Wednesday's must-reads

Published February 11, 2004 2:48PM (EST)

Kerry's gay marriage "minefield"
The Boston Globe looks at the wide political ramifications of the Massachusetts' legislature's debate today on a proposed constitutional amendment on gay marriage. Legislators are working on a compromise that would define marriage as between a man and a woman but give gay couples the same rights and benefits through civil unions.

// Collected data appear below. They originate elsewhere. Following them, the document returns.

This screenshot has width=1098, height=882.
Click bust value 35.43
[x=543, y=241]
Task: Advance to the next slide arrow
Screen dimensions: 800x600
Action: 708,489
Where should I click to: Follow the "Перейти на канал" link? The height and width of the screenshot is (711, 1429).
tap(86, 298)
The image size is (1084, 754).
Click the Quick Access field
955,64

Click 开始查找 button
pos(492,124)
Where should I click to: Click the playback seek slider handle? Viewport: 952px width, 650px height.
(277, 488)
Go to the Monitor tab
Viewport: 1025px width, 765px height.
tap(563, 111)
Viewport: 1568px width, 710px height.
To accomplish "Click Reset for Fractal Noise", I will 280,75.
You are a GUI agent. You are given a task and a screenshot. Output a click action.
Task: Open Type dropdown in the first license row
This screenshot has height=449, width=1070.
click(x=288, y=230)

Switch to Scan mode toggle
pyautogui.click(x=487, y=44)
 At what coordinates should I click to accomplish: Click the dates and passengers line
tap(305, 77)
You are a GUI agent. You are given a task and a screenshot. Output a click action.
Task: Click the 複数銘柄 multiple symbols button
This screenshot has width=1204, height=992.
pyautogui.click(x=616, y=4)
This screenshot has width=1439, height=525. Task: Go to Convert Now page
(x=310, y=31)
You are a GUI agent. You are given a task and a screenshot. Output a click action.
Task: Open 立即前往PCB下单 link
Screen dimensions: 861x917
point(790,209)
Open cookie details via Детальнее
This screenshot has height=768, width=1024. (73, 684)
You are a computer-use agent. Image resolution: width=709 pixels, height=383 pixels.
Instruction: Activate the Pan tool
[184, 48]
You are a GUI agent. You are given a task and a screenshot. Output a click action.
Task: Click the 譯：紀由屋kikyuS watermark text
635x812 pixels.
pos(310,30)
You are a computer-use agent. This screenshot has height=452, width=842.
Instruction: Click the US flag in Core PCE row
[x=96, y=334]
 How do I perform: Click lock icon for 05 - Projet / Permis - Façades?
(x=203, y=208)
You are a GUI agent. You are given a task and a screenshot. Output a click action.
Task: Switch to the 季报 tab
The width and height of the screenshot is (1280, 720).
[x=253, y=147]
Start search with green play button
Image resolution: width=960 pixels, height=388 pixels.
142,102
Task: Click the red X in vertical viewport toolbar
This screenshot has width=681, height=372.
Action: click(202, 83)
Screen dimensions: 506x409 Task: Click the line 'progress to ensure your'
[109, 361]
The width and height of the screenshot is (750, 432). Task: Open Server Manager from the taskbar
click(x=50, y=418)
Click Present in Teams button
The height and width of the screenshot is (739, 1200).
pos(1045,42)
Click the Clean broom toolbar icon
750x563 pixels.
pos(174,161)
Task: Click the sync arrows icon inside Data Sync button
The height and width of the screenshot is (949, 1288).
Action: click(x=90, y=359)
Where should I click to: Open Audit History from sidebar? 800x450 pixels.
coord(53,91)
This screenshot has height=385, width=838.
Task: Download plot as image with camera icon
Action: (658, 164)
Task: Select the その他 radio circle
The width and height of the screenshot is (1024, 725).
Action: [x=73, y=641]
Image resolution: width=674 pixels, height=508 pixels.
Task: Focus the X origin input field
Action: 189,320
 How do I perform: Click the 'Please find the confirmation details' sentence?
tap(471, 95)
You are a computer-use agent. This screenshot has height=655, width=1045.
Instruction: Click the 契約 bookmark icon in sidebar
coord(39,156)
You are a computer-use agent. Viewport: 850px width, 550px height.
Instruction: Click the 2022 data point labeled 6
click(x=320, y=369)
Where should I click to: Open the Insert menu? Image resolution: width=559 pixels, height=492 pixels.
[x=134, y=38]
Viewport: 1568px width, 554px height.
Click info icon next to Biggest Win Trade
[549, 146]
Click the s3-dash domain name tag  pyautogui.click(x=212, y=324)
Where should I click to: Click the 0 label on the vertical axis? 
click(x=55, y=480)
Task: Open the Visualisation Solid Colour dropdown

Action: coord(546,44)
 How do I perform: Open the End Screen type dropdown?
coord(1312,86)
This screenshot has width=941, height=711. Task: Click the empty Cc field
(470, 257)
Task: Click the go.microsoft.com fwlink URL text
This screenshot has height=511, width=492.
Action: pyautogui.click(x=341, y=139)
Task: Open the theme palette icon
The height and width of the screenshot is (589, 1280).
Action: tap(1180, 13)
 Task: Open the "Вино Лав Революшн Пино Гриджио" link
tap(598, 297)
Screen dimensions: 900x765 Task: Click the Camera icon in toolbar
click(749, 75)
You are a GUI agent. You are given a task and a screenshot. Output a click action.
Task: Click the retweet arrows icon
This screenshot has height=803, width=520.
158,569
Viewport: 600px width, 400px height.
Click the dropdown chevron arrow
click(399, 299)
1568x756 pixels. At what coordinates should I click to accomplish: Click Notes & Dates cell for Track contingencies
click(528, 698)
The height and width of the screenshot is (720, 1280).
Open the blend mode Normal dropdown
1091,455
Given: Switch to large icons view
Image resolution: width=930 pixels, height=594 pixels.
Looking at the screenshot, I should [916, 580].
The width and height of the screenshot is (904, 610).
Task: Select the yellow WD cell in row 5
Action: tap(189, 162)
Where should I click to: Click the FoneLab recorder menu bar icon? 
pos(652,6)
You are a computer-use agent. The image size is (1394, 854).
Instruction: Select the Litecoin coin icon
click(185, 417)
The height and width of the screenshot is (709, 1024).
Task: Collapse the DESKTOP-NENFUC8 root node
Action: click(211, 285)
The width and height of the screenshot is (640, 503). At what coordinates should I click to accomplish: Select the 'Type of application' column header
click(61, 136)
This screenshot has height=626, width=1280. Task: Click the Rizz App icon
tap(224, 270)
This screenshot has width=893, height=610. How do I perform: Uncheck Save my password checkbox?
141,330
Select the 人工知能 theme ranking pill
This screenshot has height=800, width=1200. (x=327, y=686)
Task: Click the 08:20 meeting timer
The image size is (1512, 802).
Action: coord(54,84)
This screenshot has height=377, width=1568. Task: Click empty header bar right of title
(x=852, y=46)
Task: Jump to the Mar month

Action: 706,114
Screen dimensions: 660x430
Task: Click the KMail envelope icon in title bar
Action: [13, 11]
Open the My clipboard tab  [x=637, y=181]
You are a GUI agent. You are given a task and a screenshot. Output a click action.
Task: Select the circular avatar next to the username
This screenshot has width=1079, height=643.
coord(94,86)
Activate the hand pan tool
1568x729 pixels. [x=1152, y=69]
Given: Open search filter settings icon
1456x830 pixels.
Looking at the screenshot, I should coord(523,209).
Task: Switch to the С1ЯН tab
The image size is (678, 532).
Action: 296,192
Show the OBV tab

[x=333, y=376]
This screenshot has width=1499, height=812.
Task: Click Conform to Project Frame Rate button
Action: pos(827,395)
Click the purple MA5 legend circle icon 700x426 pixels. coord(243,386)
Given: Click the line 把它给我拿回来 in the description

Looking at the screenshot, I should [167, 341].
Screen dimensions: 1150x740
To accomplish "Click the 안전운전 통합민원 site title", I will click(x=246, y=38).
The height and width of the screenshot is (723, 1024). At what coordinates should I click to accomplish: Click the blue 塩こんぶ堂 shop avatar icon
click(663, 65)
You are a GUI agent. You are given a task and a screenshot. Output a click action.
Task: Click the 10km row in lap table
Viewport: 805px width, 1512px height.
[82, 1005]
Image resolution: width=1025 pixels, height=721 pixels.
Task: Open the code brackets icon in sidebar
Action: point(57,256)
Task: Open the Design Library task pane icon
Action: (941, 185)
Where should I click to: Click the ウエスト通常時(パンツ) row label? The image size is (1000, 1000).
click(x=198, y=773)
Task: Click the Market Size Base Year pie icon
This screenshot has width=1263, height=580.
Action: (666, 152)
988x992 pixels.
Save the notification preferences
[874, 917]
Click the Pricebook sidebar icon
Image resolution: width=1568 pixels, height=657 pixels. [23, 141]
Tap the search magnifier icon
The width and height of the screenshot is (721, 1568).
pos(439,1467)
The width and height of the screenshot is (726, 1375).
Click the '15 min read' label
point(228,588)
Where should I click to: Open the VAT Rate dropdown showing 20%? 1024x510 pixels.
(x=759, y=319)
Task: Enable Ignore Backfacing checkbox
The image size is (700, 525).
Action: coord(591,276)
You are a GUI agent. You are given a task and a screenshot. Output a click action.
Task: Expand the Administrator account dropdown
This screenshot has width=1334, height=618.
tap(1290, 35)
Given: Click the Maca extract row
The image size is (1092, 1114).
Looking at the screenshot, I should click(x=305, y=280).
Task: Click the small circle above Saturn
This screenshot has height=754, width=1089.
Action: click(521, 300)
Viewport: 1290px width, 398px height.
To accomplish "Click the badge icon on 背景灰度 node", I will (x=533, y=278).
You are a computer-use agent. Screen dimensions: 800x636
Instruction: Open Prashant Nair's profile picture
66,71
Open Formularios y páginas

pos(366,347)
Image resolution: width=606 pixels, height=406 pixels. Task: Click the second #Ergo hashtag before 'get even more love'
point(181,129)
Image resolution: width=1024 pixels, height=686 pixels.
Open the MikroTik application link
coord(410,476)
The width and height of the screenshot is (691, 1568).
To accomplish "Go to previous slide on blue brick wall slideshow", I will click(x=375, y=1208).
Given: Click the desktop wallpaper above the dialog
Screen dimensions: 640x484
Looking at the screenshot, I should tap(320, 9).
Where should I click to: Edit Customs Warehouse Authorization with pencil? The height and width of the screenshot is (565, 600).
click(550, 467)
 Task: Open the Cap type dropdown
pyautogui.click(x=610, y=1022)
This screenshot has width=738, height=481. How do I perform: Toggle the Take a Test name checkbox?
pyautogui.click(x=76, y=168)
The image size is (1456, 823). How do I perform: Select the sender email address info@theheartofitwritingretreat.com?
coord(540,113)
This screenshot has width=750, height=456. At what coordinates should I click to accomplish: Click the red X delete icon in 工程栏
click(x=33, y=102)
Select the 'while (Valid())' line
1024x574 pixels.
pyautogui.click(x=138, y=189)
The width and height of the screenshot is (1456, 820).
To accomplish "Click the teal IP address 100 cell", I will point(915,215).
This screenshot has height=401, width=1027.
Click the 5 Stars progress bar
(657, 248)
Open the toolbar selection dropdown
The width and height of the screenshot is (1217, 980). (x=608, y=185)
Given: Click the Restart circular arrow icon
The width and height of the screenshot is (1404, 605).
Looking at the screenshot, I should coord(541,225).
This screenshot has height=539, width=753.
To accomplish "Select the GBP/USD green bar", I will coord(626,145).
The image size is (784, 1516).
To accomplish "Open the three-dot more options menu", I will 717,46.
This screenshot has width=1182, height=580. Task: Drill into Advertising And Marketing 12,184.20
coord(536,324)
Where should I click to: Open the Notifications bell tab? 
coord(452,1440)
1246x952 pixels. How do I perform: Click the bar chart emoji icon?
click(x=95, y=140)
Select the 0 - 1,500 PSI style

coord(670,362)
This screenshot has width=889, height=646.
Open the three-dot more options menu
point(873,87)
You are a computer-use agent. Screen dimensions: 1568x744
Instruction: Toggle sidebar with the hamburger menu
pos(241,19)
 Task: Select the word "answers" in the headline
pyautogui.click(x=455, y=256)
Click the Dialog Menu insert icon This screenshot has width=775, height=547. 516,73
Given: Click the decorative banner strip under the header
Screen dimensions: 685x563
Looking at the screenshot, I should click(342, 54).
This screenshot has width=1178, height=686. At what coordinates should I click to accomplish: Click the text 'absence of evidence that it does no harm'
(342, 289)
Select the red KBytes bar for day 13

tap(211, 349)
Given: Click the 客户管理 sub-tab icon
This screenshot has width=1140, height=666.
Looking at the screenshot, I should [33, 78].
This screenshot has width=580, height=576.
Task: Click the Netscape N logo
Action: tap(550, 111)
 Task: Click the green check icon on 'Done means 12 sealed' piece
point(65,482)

"As Senate leaders see it, voting for such an amendment would establish a public position less liberal than the Massachusetts Supreme Judicial Court's ruling that gay marriage must be allowed under the state Constitution. That's important for several reasons. One is to give Senator John Kerry, a close ally of Senate President Robert Travaglini, some cover as he runs for president. Last year, Travaglini said he intended to do 'whatever I can for John Kerry.' As the Senate president threads his way through the minefield of the gay marriage issue, Kerry's presidential fortunes are said to weigh on his mind."

Bush's Guard story not going away
If the White House thought the questions about Bush's National Guard duty would disappear after producing a few payroll records on Tuesday, they are mistaken, writes John Wildermuth in the San Francisco Chronicle. If anything, the story has truly arrived in the national consciousness, he says, now that late-night comedians are ribbing Bush, too.

"The growing clamor over what the president did and when he did it can't be wished away so easily, particularly in an election year. And especially when Bush's likely opponent in November is fellow Yale grad John Kerry, who was wounded three times and won a chestful of combat medals while serving on a Navy gunboat in the Mekong Delta  Most politically damning of all, the late-night comedians have started to weigh in on the issue. 'The big fight right now between John Kerry and George W. Bush is over their military service,' NBC's Jay Leno said in his opening monologue last week. 'And Bush is on the attack -- he's accusing John Kerry of ducking time in the Texas Air National Guard once a month by hiding in the jungles of Vietnam.'"

Dick Cheney, political liability
The Guardian takes stock of Vice President Dick Cheney's political future, and finds it grim, especially now that a grand jury investigation is questioning administration officials about his office's role in leaking the name of CIA operative Valerie Plame for political motives.

"Informed sources said last night that three of the five officials who are the real targets of the probe work or worked for Mr Cheney. Until recently, President Bush has insisted that Mr Cheney would be his vice-presidential candidate in the November elections, despite his history of heart trouble. But recent polls conducted by the White House have suggested that growing unpopularity of the taciturn ex-businessman and powerful administration hawk threatens to sink the president."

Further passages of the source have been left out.